Répétition générale avant le Brexit

Rédacteur en chef adjoint

La mutation du virus au Royaume-Uni montre que la pandémie peut encore nous réserver des surprises. Elle nous offre aussi une répétition générale grandeur nature du Brexit.

C’est presque le Brexit avant l’heure. En 24 heures, une quinzaine d’États européens ont claqué la porte au nez d’Albion. En cause, un nouveau variant du Covid-19, qui s’y répand comme une trainée de poudre. Ce que la communauté scientifique sait de cette mutation nous suggère en effet la plus grande prudence. À Londres, elle touchait 62% des nouveaux cas d’infection, chiffres du 9 décembre, contre 28% un mois avant. Selon les résultats préliminaires des études britanniques, le variant augmente de 40% à 70% les probabilités de transmission.

Si ces données se confirment, cela nous confronterait à un triple défi.
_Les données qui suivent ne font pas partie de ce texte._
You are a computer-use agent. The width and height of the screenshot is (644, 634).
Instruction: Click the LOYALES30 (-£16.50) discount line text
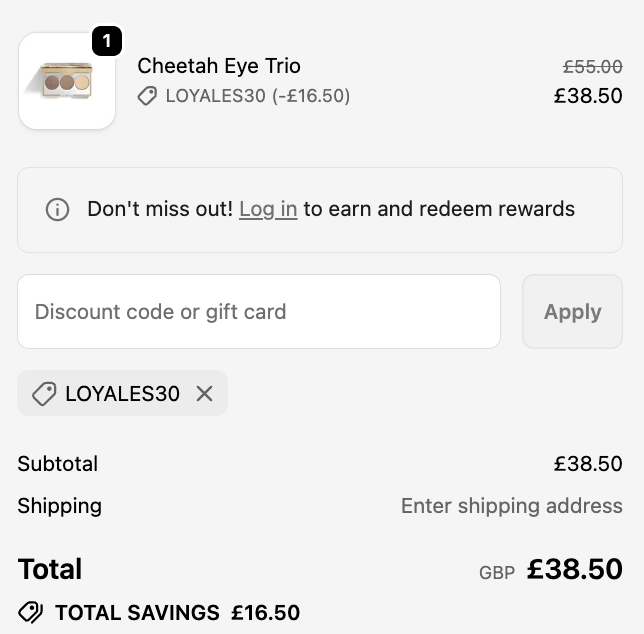(x=257, y=96)
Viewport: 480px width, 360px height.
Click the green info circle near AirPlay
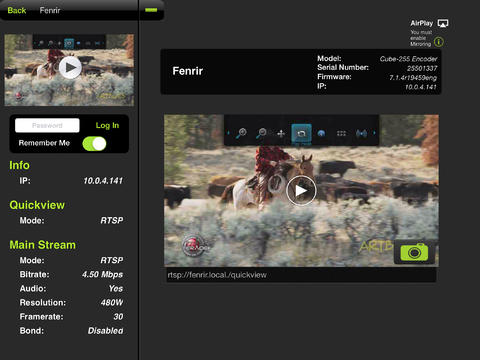tap(439, 42)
Tout d’abord, se croire à l’abri serait une erreur. Même si les frontières entre le Royaume-Uni et ses pays voisins sont fermées, ce variant est déjà sur le continent, et aussi en Belgique. Il faudra donc, comme le suggère le Centre européen de prévention et de contrôle des maladies (ECDC), en suivre l’étendue au sein de la population, mais aussi évaluer les potentielles réinfections chez certains individus déjà contaminés. Une nouvelle séquence s’ouvre donc pour les équipes sanitaires du gouvernement De Croo.

Pour les vaccins, il y aura peut-être des choix à faire. Et si tel est le cas, qu'en disent les contrats signés par nos Etats?

Le défi pour les entreprises pharmaceutiques est tout aussi grand. Des recherches préliminaires invitent à étudier une potentielle résistance à certains vaccins. À l’heure où l’Europe distribue ses premières autorisations, l’enjeu n’en est que plus crucial. Il y aura peut-être des choix à faire. Et si tel est le cas, qu'en disent les contrats signés par nos Etats?

Dans l’immédiat, le défi le plus criant est celui de la libre circulation des biens et des personnes. Déjà les difficultés se profilent sur le rapatriement des uns et des autres, sur l’approvisionnement du Royaume-Uni et sur la logistique de nos entreprises.

Avant le mur tarifaire du Brexit, un mur sanitaire est venu se dresser sur la Manche.

Beaucoup de conditionnel, beaucoup d’inconnues. Mais une chose est sûre: avant le mur tarifaire du Brexit, un mur sanitaire est venu se dresser sur la Manche. Cela montre, par l’extrême, à quel point le Royaume-Uni, dans son isolement, est devenu vulnérable. Cela montre aussi combien le continent lui a toujours été proche, physiquement et économiquement. Une belle leçon, grandeur nature, pour ceux qui cherchent encore à torpiller un accord sur le Brexit.